Take this Pantheon, for example, an unintended discovery while walking around the Piazza della Rotonda, it’s one of the best-preserved of all the ancient Roman buildings in the capitol dating back to 1st century BC during the reign of Augustus. History, religion, politics, architecture, this building has it all.
Rome.Info gives the intro:
The Roman Pantheon is the most preserved and influential building of ancient Rome. It is a Roman temple dedicated to all the gods of pagan Rome.

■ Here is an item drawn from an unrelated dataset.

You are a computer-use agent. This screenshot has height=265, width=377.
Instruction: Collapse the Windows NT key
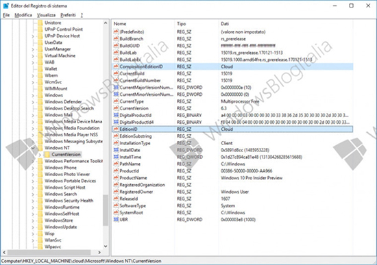[x=33, y=148]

As the brick stamps on the side of the building reveal it was built and dedicated between A.D 118 and 125.
The emperor Hadrian (A.D 117-138) built the Pantheon to replace Augustus’ friend and Commander Marcus Agrippa’s Pantheon of 27 B.C. which burnt to the ground in 80 A.D.
When approaching the front of the Pantheon one can see the inscription above still reads in Latin the original dedication by Marcus Agrippa. The inscription reads:
"M. AGRIPPA.L.F.COSTERTIUM.FECIT” “Marcus Agrippa son of Lucius, having been consul three times made it”.
Despite all the marvelous building projects that the emperor Hadrian produced during his reign, he never inscribed his name to any, but one, the temple of his father Trajan. That is why the Roman Pantheon bears the inscription of Marcus Agrippa, and not the emperor Hadrian.
The pediment,(the triangle section above the inscription) is blank today, but there would have been sculpture that acted out the battle of the Titans. Great bronze doors guard the entrance to the cella and would have been covered in gold, but it has long since disappeared.
The original use of the Pantheon is somewhat unknown, except that is was classified as a temple. However, it is unknown as to how the people worshipped in the building, because the structure of the temple is so different from other traditional Roman temples such as in the Roman Forum.
The Pantheon exists today in such amazing form because the Byzantine emperor Phocas gave it to Pope Boniface the VIII in A.D 608 and it was used as a church ever since. The Pantheon has been in use since the time it was built.
There isn’t that much to see, but if you join one of the many English speaking tour guides explaining about the history and the architecture, you’ll soon discover that each and every little detail is filled with stories and wonder.